Plunder
- Designers: Rudy Kraft
- Publishers: Chaosium
- Publication: 1980; 46 years ago
- Genres: Fantasy
- Systems: Basic Role-Playing

= Plunder (RuneQuest) =

Tabletop role-playing game supplement

Plunder is a tabletop role-playing game supplement for RuneQuest. Originally published by Chaosium in 1980, it was republished in 2016 in PDF format as part of Chaosium's RuneQuest: Classic Edition Kickstarter.

==Contents==
Plunder is a supplement which includes a method for generating treasure, as well as statistics for 43 magic items by Rudy Kraft.

==Reception==
Forrest Johnson reviewed Plunder in The Space Gamer No. 33. Johnson commented that "the lack of exotic magic items has heretofore been a weak point in RuneQuest. The items have authentic Gloranthan flavor, complete with history and cult affinities. The discreet use of these items will add spice to a campaign without reducing it to Monty Haul."

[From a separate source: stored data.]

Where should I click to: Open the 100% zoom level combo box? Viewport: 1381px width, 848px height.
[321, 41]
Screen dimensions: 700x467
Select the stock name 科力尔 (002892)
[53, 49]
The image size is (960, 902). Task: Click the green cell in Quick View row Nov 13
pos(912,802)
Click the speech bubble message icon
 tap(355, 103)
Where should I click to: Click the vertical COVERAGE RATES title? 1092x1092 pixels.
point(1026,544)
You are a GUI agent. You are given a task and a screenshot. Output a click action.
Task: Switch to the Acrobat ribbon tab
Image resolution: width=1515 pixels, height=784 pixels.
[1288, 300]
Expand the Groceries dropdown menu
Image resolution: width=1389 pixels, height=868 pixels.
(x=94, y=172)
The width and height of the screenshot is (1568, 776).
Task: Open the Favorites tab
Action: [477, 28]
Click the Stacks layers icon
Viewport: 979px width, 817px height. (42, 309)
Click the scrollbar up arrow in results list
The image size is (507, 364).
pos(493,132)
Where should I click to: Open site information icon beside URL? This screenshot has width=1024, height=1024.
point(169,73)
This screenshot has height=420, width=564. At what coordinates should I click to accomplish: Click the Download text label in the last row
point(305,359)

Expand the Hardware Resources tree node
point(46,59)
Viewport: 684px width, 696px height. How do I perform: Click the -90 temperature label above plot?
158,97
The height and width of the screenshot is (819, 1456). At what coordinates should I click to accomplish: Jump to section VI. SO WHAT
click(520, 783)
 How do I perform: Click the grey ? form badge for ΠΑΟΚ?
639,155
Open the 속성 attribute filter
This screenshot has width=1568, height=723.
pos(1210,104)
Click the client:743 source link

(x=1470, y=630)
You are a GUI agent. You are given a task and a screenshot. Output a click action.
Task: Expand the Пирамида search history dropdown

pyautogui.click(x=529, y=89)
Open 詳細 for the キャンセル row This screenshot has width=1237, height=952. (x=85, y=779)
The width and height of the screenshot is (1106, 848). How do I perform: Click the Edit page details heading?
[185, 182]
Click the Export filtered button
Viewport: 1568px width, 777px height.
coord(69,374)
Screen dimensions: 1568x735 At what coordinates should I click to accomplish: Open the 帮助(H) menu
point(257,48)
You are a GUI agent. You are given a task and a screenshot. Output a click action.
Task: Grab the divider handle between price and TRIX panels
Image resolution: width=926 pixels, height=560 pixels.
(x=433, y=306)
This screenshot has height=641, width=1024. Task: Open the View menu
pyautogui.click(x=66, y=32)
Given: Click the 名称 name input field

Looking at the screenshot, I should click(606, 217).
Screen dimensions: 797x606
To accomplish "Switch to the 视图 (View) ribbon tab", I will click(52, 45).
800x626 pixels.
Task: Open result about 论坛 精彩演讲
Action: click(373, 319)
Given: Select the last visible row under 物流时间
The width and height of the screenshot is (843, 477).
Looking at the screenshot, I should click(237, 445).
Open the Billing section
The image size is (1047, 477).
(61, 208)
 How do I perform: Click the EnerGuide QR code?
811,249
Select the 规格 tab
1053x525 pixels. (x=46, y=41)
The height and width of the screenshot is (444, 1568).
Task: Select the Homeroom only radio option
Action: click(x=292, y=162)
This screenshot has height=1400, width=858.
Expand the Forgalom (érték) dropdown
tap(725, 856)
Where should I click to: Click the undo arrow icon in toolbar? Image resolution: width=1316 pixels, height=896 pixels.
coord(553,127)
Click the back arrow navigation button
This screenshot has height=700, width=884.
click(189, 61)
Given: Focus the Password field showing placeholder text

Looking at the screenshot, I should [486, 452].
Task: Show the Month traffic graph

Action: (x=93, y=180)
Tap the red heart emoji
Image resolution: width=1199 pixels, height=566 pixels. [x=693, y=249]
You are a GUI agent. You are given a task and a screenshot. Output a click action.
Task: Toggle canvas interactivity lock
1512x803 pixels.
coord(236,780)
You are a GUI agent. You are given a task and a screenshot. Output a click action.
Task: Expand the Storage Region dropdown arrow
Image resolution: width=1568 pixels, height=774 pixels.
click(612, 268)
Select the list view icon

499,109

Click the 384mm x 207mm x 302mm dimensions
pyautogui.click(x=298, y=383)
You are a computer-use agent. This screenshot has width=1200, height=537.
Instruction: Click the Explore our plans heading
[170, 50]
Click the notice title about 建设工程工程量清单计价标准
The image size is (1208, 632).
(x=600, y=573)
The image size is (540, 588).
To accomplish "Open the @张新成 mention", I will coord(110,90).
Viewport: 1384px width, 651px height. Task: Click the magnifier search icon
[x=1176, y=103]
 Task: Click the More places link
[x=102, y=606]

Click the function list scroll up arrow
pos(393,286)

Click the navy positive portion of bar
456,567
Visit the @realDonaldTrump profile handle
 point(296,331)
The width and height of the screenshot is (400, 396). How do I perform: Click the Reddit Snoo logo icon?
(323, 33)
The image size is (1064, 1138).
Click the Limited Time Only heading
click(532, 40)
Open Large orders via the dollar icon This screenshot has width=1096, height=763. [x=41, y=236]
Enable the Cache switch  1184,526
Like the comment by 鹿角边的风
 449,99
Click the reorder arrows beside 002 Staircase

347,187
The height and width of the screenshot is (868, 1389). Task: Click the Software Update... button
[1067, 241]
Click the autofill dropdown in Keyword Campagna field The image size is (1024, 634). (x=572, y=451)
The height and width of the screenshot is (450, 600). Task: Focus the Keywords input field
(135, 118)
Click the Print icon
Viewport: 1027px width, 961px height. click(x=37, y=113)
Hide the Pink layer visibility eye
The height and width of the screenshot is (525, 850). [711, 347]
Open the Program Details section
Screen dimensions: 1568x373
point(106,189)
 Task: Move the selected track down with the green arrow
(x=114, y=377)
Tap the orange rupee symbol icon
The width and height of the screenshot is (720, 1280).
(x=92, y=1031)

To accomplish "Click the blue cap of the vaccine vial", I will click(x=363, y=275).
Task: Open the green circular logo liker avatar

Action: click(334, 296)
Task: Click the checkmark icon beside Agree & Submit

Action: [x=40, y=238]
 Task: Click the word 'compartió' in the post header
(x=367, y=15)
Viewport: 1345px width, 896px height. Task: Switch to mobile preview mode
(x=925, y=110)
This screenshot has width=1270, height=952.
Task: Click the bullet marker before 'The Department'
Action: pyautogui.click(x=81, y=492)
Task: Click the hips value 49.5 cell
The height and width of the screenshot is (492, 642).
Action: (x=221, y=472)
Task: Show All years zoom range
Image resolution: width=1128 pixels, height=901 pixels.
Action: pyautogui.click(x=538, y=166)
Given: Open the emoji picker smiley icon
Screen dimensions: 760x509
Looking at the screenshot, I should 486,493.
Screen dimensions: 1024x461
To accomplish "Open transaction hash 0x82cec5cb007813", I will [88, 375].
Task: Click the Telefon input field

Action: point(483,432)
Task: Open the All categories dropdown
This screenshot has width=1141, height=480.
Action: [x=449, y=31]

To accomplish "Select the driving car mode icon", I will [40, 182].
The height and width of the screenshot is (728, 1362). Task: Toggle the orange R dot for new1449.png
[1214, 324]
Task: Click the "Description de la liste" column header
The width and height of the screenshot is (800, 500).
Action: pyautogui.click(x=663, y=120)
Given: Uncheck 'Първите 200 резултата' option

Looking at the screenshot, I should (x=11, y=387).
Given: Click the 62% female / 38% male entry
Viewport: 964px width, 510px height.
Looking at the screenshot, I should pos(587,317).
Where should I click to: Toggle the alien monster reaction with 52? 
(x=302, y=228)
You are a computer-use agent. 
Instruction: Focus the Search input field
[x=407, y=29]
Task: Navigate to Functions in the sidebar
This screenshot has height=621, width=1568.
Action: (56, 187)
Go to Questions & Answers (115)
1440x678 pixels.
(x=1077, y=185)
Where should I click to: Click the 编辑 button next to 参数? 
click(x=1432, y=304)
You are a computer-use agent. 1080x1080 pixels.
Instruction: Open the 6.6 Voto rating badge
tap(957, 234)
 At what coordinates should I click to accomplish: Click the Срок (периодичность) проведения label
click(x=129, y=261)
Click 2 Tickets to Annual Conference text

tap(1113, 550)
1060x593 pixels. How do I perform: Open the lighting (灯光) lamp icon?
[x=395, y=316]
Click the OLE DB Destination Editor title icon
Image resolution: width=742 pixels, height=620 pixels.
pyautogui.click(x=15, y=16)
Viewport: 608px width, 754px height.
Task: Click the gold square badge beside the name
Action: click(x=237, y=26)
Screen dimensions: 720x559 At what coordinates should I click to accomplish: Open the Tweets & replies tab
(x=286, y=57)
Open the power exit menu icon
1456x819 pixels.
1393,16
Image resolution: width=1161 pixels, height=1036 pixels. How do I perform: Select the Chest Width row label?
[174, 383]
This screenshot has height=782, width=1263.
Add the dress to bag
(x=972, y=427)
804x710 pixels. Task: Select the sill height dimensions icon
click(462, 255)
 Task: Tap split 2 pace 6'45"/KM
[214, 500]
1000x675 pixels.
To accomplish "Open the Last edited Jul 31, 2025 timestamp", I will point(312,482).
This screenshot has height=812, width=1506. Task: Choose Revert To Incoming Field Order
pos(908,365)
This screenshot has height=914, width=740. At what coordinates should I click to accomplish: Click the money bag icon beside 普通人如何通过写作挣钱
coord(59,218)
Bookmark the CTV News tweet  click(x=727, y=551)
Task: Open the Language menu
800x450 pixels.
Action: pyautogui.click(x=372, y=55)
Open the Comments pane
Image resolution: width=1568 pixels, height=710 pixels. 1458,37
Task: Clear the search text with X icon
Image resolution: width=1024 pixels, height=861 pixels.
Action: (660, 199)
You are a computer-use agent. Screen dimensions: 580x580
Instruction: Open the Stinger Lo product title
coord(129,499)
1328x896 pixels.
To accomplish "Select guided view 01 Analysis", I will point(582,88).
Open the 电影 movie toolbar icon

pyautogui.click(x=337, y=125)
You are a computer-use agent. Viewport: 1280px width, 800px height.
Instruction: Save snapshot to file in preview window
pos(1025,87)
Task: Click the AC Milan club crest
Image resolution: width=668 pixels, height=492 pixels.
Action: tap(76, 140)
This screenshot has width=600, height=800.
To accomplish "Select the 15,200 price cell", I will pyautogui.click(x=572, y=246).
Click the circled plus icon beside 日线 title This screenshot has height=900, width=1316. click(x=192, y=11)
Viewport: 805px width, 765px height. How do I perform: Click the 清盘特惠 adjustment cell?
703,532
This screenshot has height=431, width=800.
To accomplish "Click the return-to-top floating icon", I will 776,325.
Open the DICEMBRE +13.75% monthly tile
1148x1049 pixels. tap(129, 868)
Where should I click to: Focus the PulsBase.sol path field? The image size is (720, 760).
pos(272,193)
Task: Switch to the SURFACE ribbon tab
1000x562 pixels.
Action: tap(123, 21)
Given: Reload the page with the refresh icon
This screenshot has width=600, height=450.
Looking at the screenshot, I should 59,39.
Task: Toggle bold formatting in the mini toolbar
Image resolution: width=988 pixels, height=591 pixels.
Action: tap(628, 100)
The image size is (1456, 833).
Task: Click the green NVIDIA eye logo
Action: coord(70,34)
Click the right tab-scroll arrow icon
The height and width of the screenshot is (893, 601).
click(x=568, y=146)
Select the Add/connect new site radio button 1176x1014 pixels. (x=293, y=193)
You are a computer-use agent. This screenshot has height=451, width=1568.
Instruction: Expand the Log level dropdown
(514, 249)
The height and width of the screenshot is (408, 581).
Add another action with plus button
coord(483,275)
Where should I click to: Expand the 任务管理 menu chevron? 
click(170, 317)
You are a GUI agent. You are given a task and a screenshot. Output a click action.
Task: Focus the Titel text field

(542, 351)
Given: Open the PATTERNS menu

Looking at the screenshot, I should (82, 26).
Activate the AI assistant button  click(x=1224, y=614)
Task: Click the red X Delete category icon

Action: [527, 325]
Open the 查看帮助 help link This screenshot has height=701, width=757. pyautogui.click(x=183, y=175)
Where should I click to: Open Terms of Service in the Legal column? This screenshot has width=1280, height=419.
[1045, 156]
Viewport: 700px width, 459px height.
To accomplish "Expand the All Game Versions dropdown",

Oliver Macdonald reviewed Plunder for White Dwarf #25, giving it an overall rating of 5 out of 10, and stated that "All points considered Plunder is an interesting but by no means essential RuneQuest play aid, certainly not worth buying if you have a limited budget."

John T. Sapienza, Jr. reviewed Plunder for Different Worlds magazine and stated that "Plunder is a useful idea, and well done. I recommend it to all RQ GMs."